Exit l’aspect purement fonctionnel des choses qui nous entourent: le sociologue français croit que nous assistons à l’émergence d’un état postmoderne qui représente un envers de ce qui est utilitaire.

michel maffesoli

De passage au Québec pour une conférence organisée par l’École des sciences de la gestion de l’Uqam, Michel Maffesoli s’intéresse notamment à la question du luxe, entendu dans le sens étymologique du terme: «Le luxe, à mes yeux, correspond à ce qui est luxé, à ce qui ne sert pas directement.» Aussi, ce souci du design, de l’esthétique, du ludique dans notre rapport aux choses constitue un trait propre à notre époque postmoderne. Les marketeurs, en bons «renifleurs de l’air du temps» l’ont bien compris.

«La modernité a été très fonctionnaliste, pragmatique, moraliste, même. On assiste à un retour d’une conception plus baroque de la vie, à un esprit latin, au goût de la dépense.»

«La modernité a été très fonctionnaliste, pragmatique, moraliste, même. On assiste, depuis les années 50, à un retour d’une conception plus baroque de la vie, à un esprit latin, au goût de la dépense. Les objets sont devenus des mésocosmes: un milieu entre microcosme et macrocosme.» Autrement dit: les objets permettent d’entrer en relation avec le monde et sont débarrassés de leur aspect simplement utilitaire. C’est là que réside, aux yeux du penseur, le «rapport luxueux au monde».

Superficiels, les postmodernes?
Dans un monde où le consommateur est bombardé d’offres et encouragé à trouver le bonheur dans les rouages d’une société de consommation effrénée, n’est-ce pas dire que l’ère postmoderne en est une superficielle? Michel Maffesoli cite, en guise de réponse, le philosophe allemand Friedrich Nietzsche: «La profondeur se cache à la surface des choses.»

«Place de la Sorbonne, à Paris, les magasins de livres ferment leurs portes et les boutiques de fringues ouvrent les leurs.
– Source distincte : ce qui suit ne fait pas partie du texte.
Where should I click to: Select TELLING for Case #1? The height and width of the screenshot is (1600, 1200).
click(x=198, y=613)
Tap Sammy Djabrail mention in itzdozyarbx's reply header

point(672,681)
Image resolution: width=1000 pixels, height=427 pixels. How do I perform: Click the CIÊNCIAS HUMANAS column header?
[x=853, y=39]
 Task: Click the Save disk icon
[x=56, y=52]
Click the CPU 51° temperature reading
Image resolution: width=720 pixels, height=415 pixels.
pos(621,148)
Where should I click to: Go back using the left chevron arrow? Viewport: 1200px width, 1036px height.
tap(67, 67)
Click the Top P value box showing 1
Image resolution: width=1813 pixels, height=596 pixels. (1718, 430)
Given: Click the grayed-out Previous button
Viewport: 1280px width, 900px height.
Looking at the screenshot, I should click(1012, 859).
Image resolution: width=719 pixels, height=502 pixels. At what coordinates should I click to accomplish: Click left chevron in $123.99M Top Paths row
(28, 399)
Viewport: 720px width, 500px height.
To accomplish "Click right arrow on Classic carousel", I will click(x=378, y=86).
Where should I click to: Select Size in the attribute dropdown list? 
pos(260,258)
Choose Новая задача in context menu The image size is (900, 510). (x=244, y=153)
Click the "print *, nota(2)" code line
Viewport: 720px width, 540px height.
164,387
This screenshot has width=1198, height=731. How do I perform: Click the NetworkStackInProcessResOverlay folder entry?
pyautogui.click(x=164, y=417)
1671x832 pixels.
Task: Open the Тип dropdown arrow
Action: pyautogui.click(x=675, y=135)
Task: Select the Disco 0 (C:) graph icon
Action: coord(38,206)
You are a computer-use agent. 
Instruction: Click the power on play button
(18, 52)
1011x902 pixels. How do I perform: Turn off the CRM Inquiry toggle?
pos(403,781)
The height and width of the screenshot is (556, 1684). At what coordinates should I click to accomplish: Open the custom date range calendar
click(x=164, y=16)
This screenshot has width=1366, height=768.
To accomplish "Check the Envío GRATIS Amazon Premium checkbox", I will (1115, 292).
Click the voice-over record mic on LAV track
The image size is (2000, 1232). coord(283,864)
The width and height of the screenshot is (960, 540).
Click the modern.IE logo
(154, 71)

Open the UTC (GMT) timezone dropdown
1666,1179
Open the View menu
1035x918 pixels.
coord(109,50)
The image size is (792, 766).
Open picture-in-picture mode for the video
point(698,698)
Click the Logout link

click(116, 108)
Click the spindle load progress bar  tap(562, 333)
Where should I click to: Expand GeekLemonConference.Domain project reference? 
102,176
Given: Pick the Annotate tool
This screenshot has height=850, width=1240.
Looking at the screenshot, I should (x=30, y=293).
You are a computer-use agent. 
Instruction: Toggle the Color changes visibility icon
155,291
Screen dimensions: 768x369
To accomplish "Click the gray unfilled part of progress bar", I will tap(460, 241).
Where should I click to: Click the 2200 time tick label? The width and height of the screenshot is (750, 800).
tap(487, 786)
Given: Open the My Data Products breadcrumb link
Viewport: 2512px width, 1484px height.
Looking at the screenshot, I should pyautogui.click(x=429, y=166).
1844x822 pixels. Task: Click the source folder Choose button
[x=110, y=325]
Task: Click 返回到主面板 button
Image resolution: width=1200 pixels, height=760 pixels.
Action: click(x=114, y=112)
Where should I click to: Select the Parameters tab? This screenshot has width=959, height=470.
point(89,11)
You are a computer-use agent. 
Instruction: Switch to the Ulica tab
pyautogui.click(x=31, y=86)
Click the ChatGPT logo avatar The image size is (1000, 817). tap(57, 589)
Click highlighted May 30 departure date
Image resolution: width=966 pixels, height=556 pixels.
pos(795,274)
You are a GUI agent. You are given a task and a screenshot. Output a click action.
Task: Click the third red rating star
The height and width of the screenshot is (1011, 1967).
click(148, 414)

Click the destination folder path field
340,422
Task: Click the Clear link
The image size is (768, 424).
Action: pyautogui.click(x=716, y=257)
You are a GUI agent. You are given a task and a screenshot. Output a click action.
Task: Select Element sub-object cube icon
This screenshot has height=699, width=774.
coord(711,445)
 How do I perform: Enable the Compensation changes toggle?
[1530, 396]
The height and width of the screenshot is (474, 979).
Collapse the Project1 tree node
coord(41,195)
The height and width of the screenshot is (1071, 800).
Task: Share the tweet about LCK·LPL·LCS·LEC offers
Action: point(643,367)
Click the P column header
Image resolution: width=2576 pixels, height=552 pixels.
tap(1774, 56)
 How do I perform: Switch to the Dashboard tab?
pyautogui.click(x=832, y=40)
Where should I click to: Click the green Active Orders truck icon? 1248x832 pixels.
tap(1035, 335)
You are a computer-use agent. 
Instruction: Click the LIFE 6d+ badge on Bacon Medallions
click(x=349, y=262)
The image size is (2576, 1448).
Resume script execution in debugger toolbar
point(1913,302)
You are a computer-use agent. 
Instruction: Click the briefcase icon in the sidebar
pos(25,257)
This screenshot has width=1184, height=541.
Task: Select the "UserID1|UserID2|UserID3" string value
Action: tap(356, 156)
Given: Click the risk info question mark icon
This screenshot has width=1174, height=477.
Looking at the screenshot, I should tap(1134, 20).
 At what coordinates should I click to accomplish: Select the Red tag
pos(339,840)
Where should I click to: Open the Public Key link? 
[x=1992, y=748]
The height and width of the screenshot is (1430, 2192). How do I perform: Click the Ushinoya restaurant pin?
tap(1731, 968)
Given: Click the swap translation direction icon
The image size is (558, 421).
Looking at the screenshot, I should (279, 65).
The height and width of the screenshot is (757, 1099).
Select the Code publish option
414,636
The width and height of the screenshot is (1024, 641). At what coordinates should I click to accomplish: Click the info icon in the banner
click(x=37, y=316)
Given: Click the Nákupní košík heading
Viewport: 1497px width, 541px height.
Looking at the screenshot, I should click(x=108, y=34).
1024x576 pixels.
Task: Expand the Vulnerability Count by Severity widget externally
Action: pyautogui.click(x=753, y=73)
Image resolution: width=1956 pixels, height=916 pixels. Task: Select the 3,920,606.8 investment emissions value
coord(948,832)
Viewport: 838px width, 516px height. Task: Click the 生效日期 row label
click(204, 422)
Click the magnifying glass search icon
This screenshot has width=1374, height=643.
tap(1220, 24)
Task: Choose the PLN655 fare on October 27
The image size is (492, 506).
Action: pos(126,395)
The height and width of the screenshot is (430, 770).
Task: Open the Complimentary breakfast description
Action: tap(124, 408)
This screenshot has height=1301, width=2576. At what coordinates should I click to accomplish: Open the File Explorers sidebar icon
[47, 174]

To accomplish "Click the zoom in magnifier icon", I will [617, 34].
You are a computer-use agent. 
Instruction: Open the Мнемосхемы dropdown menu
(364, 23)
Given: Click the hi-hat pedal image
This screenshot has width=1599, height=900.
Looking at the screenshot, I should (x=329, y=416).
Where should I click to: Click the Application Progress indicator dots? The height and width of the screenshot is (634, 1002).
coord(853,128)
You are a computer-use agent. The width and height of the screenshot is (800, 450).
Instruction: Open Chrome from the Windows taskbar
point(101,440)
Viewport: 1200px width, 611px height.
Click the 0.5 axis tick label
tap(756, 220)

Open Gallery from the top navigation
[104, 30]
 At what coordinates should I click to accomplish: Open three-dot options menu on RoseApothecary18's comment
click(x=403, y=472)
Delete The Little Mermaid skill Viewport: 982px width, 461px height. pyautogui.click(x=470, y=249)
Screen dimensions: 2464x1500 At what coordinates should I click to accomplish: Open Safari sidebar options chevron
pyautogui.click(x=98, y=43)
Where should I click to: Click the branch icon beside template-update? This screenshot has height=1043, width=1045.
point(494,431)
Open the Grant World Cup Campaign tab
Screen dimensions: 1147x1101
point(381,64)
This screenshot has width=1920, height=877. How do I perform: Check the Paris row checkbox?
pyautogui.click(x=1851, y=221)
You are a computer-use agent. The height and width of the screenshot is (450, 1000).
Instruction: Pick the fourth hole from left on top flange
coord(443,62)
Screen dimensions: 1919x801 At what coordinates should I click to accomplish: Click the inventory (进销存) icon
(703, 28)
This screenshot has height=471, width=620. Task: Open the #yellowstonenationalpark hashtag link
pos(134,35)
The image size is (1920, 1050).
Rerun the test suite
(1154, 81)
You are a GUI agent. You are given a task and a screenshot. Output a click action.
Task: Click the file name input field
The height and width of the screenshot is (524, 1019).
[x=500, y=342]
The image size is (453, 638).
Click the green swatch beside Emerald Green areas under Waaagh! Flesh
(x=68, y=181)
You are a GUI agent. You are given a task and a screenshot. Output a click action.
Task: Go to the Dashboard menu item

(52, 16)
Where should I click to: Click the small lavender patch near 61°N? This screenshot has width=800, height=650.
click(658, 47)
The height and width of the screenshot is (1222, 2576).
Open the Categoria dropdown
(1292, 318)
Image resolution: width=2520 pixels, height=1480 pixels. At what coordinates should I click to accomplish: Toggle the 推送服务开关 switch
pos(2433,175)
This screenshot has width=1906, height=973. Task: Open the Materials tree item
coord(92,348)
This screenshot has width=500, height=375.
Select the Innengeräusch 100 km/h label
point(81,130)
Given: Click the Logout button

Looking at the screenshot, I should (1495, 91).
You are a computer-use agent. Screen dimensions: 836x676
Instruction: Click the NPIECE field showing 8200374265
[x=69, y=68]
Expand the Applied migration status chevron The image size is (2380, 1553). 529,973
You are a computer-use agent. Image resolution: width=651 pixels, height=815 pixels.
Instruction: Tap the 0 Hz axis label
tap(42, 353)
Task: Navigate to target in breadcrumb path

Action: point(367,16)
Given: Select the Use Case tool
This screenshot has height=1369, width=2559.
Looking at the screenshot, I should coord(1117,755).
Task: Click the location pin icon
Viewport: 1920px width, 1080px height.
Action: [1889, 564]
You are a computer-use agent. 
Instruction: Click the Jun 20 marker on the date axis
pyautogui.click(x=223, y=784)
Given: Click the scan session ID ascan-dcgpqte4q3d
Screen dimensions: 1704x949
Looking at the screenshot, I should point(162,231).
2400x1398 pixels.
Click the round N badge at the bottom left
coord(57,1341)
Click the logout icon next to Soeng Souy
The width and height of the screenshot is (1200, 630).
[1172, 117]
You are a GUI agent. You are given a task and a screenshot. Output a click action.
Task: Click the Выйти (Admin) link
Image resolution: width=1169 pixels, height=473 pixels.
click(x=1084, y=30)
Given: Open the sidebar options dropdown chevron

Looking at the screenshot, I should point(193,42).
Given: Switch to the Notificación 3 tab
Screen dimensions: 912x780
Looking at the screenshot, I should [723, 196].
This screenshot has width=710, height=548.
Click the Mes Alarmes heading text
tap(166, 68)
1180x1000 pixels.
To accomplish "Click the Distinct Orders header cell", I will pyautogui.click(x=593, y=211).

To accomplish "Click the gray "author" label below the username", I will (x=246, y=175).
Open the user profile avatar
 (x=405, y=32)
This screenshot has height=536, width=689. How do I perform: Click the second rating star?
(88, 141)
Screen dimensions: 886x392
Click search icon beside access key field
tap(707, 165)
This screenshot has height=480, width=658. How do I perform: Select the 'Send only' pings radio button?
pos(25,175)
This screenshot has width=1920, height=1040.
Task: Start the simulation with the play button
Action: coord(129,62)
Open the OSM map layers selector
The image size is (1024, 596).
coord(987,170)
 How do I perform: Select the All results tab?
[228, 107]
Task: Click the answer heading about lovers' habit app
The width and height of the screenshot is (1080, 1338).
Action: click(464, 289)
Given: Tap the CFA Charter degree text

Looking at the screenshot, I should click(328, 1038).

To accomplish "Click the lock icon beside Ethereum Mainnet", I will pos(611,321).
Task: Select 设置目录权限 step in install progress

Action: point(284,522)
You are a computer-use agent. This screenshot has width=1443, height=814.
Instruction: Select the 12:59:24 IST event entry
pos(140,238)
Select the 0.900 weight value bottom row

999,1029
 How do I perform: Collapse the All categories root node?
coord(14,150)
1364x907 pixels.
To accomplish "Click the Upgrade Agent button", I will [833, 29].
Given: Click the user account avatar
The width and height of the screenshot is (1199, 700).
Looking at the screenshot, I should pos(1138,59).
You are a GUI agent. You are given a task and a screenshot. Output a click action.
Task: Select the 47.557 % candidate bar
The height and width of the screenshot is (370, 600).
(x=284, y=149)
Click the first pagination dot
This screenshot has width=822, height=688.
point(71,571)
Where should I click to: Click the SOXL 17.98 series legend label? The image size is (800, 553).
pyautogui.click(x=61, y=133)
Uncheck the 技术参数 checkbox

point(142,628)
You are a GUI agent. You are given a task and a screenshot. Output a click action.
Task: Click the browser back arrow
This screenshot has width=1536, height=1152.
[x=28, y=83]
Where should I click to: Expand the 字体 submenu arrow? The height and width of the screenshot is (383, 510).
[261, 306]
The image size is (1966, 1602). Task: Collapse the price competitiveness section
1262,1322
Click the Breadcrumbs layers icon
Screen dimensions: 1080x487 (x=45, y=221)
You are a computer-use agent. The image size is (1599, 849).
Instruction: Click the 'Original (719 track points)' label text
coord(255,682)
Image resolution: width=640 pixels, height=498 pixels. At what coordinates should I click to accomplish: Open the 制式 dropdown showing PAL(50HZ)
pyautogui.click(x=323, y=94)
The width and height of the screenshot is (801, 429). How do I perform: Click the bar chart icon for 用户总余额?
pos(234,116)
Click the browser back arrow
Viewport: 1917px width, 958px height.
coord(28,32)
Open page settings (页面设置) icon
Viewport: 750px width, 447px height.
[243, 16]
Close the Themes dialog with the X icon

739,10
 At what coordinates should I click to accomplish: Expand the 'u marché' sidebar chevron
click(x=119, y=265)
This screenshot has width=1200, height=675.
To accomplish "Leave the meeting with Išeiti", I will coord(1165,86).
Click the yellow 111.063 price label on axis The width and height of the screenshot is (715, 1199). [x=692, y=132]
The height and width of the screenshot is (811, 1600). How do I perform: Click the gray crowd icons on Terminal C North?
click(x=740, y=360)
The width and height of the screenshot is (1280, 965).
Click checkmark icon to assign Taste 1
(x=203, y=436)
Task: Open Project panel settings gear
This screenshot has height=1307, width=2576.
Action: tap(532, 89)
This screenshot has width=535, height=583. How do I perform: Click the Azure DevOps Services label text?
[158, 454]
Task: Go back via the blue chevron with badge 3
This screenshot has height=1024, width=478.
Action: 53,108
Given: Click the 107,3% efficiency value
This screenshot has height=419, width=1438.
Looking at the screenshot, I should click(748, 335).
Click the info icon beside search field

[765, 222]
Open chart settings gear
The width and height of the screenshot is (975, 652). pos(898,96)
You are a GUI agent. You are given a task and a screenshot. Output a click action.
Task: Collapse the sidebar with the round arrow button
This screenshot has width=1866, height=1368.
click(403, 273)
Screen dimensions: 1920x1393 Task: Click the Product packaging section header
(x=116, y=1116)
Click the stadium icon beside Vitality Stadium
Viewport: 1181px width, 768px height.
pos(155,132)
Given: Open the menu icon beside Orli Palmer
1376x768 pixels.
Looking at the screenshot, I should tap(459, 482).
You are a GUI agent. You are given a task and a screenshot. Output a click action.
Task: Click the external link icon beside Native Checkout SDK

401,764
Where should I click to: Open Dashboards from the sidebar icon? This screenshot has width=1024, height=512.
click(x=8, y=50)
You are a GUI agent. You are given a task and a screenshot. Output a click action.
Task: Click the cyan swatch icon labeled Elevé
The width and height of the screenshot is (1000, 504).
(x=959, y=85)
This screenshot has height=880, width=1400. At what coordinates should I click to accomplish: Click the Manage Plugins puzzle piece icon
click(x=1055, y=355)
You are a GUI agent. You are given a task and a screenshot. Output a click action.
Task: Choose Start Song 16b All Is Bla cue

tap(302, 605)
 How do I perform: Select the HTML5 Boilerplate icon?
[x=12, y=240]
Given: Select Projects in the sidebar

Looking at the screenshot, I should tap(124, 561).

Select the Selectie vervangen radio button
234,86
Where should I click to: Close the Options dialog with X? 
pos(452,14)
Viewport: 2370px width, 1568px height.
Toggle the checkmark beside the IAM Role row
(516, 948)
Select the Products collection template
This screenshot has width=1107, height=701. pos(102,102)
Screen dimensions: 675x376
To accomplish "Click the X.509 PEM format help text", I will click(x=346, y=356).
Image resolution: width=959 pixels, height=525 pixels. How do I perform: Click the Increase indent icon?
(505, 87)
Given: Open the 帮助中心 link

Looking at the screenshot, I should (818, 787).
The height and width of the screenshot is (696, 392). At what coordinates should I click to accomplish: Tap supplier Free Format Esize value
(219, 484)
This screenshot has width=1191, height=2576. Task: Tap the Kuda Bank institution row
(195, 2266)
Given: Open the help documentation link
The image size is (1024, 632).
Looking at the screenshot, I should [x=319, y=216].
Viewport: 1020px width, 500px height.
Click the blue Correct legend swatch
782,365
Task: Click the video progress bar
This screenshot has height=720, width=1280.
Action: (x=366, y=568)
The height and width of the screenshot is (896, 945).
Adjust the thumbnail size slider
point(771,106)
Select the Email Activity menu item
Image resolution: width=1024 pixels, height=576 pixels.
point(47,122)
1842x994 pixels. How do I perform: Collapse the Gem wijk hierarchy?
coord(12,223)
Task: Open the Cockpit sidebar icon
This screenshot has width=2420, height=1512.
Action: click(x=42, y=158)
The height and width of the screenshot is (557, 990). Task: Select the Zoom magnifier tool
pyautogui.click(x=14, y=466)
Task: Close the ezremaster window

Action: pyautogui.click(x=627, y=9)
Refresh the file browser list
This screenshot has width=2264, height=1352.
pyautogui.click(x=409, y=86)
On peut le regretter, mais c’est un signe intéressant, un indice d’une mutation de fond.»

«On habille, on pare, on esthétise. C’est ça, le début de la postmodernité.»

D’ailleurs, Michel Maffesoli se garde bien d’adopter une position moraliste sur le sujet: «Je ne fais que constater. On met aujourd’hui l’accent sur le présent, pas sur l'avenir; sur le plaisir, pas sur la raison. Sur la tribu, pas sur le "je". Cela peut paraître superficiel, mais prenons la Renaissance italienne en exemple: à Florence se retrouvaient une foule d’artistes, de philosophes; il y avait un bouillonnement intellectuel qui reposait sur l’esthétique. Et ça a fait culture. On ne peut pas se contenter de dire que c’est superficiel.»

«On habille, on pare, on esthétise. C’est ça, le début de la postmodernité.» Et nul doute, à son avis, que le marketing saura rester en phase avec cette nouvelle époque.

Notons d’ailleurs que la Villa Kedge Maffessoli (liée à l'institution Kedge Business School) a récemment ouvert. Elle se veut un lieu de réflexion sur le rapport entre la postmodernité et la gestion ou le marketing.